▶ Your task:
Lay out the lines of the listing below as a JSON list of strings, one string per line, starting at the first line of the listing and ending at the line that contains "Action: coord(1030,199)". Include both of those lines and leave out blank lines.
***** Available records
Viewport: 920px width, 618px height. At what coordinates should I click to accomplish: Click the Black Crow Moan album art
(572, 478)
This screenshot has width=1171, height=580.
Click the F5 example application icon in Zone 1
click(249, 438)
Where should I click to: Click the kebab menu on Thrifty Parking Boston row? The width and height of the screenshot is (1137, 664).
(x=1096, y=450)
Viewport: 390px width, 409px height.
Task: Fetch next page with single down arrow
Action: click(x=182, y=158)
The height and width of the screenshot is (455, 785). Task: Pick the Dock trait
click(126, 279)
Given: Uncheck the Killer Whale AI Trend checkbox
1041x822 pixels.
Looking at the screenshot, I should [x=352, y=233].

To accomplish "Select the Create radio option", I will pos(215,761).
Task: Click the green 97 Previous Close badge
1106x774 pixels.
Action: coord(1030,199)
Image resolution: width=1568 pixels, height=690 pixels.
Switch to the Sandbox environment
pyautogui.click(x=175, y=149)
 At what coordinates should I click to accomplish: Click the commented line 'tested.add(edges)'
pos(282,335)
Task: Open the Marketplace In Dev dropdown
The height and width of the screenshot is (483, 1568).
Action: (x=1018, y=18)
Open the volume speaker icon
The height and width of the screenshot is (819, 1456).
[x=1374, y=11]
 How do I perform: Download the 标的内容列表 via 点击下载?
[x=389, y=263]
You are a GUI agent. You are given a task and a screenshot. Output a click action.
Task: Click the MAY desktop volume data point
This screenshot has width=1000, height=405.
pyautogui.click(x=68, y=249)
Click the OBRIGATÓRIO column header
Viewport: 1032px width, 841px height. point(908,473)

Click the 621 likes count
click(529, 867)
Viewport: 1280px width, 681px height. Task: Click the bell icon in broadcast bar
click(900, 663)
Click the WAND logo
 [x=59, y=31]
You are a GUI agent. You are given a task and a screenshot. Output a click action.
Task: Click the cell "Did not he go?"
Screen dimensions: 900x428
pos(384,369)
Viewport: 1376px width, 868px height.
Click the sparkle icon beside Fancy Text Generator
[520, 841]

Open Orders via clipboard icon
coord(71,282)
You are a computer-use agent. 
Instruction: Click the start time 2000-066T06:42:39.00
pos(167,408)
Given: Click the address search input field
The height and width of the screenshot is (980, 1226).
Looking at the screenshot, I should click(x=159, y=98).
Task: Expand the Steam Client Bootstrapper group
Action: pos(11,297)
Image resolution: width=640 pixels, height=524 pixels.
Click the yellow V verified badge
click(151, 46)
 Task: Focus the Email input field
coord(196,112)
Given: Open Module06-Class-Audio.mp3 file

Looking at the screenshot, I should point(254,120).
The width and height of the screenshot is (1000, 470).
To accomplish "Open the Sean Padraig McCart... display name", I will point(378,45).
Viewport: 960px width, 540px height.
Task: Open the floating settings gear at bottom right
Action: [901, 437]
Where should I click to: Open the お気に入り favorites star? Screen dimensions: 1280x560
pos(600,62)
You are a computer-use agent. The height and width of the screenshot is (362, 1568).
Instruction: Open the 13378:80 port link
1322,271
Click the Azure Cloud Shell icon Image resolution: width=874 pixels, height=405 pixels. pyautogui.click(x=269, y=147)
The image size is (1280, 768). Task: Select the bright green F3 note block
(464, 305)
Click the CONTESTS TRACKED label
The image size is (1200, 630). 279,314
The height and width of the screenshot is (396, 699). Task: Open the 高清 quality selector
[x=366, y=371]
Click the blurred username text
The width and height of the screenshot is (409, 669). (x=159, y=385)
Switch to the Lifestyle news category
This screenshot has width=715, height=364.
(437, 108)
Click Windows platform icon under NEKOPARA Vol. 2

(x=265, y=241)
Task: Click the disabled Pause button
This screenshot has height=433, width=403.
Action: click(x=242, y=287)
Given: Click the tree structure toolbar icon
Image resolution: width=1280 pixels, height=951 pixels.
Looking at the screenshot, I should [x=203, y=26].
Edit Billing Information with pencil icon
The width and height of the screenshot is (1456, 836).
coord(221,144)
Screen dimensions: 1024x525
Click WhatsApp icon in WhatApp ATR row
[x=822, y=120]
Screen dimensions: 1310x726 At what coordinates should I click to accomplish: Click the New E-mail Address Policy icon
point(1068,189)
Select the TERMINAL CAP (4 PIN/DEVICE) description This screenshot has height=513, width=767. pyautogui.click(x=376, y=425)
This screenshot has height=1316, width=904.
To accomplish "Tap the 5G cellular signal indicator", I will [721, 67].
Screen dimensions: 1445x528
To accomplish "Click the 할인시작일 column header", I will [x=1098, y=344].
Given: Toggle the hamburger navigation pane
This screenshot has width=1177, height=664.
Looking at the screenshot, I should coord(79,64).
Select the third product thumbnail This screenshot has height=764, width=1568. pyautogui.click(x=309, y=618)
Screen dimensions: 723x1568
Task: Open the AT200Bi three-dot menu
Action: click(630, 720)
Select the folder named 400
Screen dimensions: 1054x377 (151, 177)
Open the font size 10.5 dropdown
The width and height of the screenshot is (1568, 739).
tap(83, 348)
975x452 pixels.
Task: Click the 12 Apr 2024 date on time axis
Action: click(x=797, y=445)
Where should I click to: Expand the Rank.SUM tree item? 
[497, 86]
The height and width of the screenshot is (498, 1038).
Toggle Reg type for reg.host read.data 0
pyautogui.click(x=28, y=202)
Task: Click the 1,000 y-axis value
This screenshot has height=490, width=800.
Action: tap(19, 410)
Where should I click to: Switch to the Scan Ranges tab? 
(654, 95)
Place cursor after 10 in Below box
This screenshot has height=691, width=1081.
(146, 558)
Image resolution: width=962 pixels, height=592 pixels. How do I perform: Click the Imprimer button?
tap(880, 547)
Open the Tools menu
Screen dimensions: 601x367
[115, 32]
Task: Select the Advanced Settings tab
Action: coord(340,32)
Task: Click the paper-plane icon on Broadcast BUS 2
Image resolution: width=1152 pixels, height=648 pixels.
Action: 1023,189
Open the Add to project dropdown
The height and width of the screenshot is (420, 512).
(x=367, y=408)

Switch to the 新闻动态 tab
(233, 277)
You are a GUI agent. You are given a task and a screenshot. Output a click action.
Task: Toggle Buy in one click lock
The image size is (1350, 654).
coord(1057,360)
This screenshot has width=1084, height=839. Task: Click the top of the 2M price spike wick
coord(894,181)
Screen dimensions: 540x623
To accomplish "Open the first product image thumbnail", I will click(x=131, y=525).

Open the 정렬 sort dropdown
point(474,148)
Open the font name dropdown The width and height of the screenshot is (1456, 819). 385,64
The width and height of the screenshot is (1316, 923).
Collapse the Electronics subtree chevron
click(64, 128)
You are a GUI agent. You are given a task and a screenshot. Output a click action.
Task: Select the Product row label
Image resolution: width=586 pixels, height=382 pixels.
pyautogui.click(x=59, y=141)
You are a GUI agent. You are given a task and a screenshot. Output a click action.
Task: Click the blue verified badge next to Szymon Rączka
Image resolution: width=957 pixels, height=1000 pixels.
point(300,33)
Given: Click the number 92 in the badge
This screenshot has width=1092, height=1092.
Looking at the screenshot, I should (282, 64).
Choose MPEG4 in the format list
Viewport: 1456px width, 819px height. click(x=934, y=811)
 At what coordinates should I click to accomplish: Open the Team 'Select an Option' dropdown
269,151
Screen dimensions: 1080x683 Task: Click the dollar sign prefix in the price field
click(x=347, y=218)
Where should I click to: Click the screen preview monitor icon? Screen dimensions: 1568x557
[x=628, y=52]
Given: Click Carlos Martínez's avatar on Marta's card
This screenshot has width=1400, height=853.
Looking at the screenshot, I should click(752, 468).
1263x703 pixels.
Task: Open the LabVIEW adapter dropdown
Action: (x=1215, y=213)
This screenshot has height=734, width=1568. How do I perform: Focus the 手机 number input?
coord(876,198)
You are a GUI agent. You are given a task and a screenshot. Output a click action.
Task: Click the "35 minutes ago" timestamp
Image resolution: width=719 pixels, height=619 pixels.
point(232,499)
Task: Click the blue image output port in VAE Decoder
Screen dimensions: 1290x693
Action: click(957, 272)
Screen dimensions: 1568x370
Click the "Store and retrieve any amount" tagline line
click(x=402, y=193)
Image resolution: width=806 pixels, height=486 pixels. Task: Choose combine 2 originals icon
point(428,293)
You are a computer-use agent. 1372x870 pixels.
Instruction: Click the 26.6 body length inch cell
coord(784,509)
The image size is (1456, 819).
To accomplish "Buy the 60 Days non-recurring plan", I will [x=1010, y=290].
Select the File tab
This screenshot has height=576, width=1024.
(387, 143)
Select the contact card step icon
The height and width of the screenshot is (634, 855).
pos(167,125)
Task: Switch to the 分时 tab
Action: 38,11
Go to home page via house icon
**********
▶ Correct answer:
[
  "Viewport: 920px width, 618px height. At what coordinates should I click to accomplish: Click the Black Crow Moan album art",
  "(572, 478)",
  "This screenshot has width=1171, height=580.",
  "Click the F5 example application icon in Zone 1",
  "click(249, 438)",
  "Where should I click to: Click the kebab menu on Thrifty Parking Boston row? The width and height of the screenshot is (1137, 664).",
  "(x=1096, y=450)",
  "Viewport: 390px width, 409px height.",
  "Task: Fetch next page with single down arrow",
  "Action: click(x=182, y=158)",
  "The height and width of the screenshot is (455, 785). Task: Pick the Dock trait",
  "click(126, 279)",
  "Given: Uncheck the Killer Whale AI Trend checkbox",
  "1041x822 pixels.",
  "Looking at the screenshot, I should [x=352, y=233].",
  "To accomplish \"Select the Create radio option\", I will pos(215,761).",
  "Task: Click the green 97 Previous Close badge",
  "1106x774 pixels.",
  "Action: coord(1030,199)"
]